The public needs to be educated of what is locally their own – it is just as good and valuable and great in nutritional value as any other and perhaps even better, because it would be fresh.
It is time, especially in these uncertain economic times, to stop squandering hard earned money – money does not, like dry leaves, fall off trees. “By the sweat of thy brow thou shalt eat bread.” That statement is still true today. And so, make your sweat count – for something, where at the end of the day you can see what you have labored for and achieved.
It is sweeter, believe you me, because you know within yourself you honestly earned it, and you know what – you did not have to spend a whole lot of money, you did not have to beg.
Pride goes before a fall – would you rather keep on slipping, sliding and stumbling – humble yourself, and appreciate what is readily available, right underneath your noses.
Perfect scenario as well: while watching CBC News at 7:00 p.m. one evening, in the Business Section, it was said that a Jamaican farmer was exporting mangoes.
Here is an original recipe for making Bajan Ackee Juice/Drink:
75 Ackees (with seeds optional)
1.5 Liter of boiled Water
1 ¼ Cup Granulated Sugar (Brown Sugar)
3 drops of Vanilla Essence
1 Sprig of Mint
1 piece of ginger
¼ tsp Cinnamon
1 Apple (optional)
- Take skins off Ackees and place in a container. If desirous of using the seeds, using a nut cracker crush Ackees completely.
- Bring 1.5 liter of water to boil.
- Pour boiling water over Ackee in container.
- Allow to stand for at least 2 hours for Ackee flavor to be drawn from the fruit. Also using a crusher, crush Ackees to release more of the Ackee flavor. (For home use hands are perfect for doing this.)
- Add to this liquid: Vanilla Essence, Sprig of Mint, piece of peeled Ginger, Cinnamon, and 1 chopped apple.
- Place in Blender: – blend and liquify.
- Strain again.
- Leave for a few more minutes – remove froth and refrigerate.
This makes a delicious tasty juice – cool and refreshing just like lemonade! Enjoy!
If persons are willing, and want to take the initiative, they can call the Ministry of Agriculture, The Soil Conservation Department and purchase fruit trees to start their own little fruit orchard.
Hey! you don’t have to have an acre of land to do this, unless you are getting into it a serious way for exportation.

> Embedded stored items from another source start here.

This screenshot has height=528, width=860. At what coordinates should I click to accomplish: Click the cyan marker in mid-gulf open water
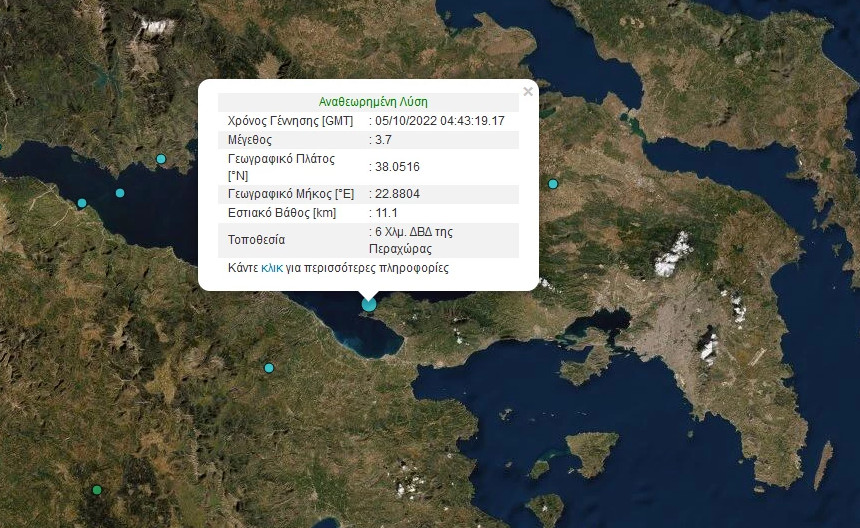120,193
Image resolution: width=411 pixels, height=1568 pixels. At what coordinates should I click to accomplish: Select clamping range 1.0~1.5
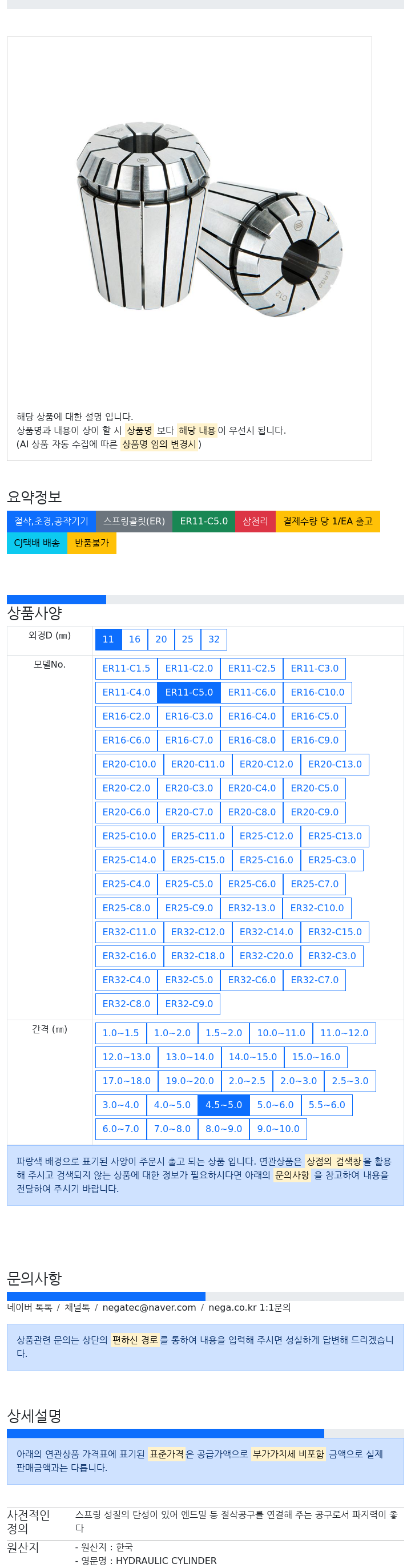click(120, 1033)
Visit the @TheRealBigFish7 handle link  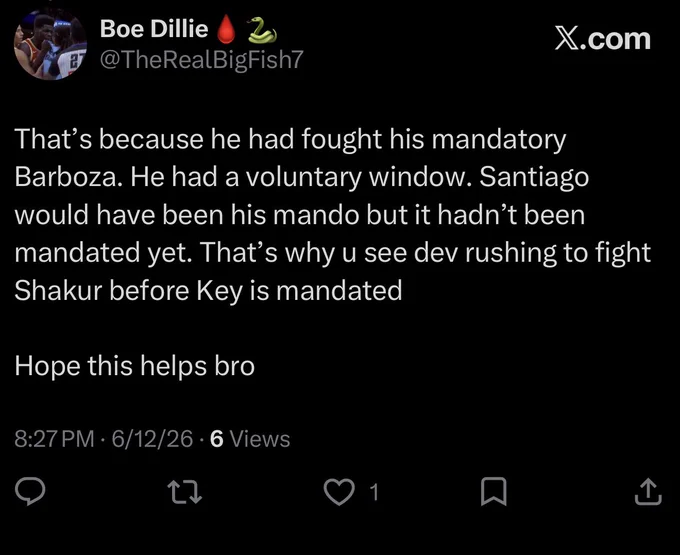[202, 59]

We now have the CSME – what perfect opportunity this is to forge fruit links for the Caribbean Economy.
I also recently attended a presentation with regards to forging trade links with a particular Caribbean neighbour; what perfect timing this is, in that, fruits and their by-products can be marketed and thereby can be a ready income earner for exporters local exporters.
As it is already been said: “In order to advance (particularly in this new world order that is taking shape right under our very noses) we need a new mental attitude!”